American singer and record producer (1938–2007)

Henry "Hank" Medress (November 19, 1938 – June 18, 2007) was an American singer and record producer, best known for his taking part in the American band The Tokens.

==Biography==
Medress was born in Brooklyn, New York City, where he attended "Abraham Lincoln" High School. In 1955 he joined a doo-wop group called the Linc-Tones, from the surname of that President of the United States, which also included at first Neil Sedaka. After Sedaka's departure, the group reformed with additional singers as The Tokens in 1958, after several changes of name. The Tokens achieved a #1 chart success in 1961 with their arrangement of "The Lion Sleeps Tonight", a remake of the 1939 song "Mbube" by South African singer Solomon Linda. Medress and the Tokens also produced hits for The Chiffons, such as "He's So Fine".

After leaving the Tokens, Medress co-produced (with Dave Appell) many of Tony Orlando and Dawn's hits as well as Melissa Manchester's LP. Later, he worked with Frankie Valli, David Johansen, Rick Springfield, Dan Hill, and Richard Simmons. He was also president of EMI Music Publishing Canada from 1990 to 1992. Medress produced the Dan Hill song, "Never Thought (That I Could Love)" in 1987, which was a #43 hit on the Billboard Hot 100 and a #2 hit on the Billboard Adult Contemporary chart.

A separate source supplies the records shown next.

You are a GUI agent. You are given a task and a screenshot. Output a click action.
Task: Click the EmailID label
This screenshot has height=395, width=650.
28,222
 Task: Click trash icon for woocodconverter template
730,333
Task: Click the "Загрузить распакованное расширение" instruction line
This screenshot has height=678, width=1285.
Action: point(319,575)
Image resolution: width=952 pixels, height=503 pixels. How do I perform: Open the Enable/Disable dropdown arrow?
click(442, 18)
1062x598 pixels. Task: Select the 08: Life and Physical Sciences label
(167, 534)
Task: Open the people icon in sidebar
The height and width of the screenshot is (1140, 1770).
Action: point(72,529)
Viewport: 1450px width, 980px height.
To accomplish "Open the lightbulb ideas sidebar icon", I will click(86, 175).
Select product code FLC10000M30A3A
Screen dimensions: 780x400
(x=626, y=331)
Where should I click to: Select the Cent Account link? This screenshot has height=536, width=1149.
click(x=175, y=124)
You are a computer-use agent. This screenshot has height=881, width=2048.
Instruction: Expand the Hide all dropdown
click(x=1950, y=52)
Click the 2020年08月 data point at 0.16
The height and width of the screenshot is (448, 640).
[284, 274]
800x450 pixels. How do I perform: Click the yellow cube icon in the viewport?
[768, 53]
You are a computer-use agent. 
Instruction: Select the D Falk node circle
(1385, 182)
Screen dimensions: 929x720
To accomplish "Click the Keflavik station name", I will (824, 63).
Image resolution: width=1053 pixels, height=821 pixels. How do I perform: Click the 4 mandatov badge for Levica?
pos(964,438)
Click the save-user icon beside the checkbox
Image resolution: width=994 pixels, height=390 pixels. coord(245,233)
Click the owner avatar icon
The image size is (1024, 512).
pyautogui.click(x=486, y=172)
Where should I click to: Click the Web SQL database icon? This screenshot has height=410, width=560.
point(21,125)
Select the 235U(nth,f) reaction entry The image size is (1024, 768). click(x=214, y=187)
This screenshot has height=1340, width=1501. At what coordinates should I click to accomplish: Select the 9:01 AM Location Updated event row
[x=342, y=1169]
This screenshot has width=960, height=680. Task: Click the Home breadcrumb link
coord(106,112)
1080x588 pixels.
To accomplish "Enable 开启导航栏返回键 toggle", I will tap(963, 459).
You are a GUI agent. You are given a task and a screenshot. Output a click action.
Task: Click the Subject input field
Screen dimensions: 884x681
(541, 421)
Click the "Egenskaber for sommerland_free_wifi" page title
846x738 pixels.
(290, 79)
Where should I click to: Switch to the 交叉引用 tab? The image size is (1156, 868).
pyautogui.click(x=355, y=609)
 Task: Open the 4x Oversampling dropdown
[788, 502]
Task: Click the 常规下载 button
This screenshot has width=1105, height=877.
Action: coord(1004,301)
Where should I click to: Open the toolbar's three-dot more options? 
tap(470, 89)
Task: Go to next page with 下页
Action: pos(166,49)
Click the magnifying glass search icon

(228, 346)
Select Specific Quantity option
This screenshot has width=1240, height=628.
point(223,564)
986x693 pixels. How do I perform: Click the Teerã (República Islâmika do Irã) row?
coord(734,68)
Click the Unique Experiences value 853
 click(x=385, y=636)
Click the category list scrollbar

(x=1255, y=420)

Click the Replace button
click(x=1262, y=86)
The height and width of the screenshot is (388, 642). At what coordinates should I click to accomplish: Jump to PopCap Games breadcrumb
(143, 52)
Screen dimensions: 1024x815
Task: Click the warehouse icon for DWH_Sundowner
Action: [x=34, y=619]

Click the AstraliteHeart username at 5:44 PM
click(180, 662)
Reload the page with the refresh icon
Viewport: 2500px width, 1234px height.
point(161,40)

After returning to New York, Medress became a partner in Bottom Line Records, which released recordings of performances at The Bottom Line club in Greenwich Village, as well as new work by emerging artists. In recent years, Medress had worked as a consultant for SoundExchange, an agency that collects royalties from digital broadcasters, like satellite and Internet radio.

==Death==
Medress died of lung cancer at his Manhattan home on June 18, 2007, aged 68.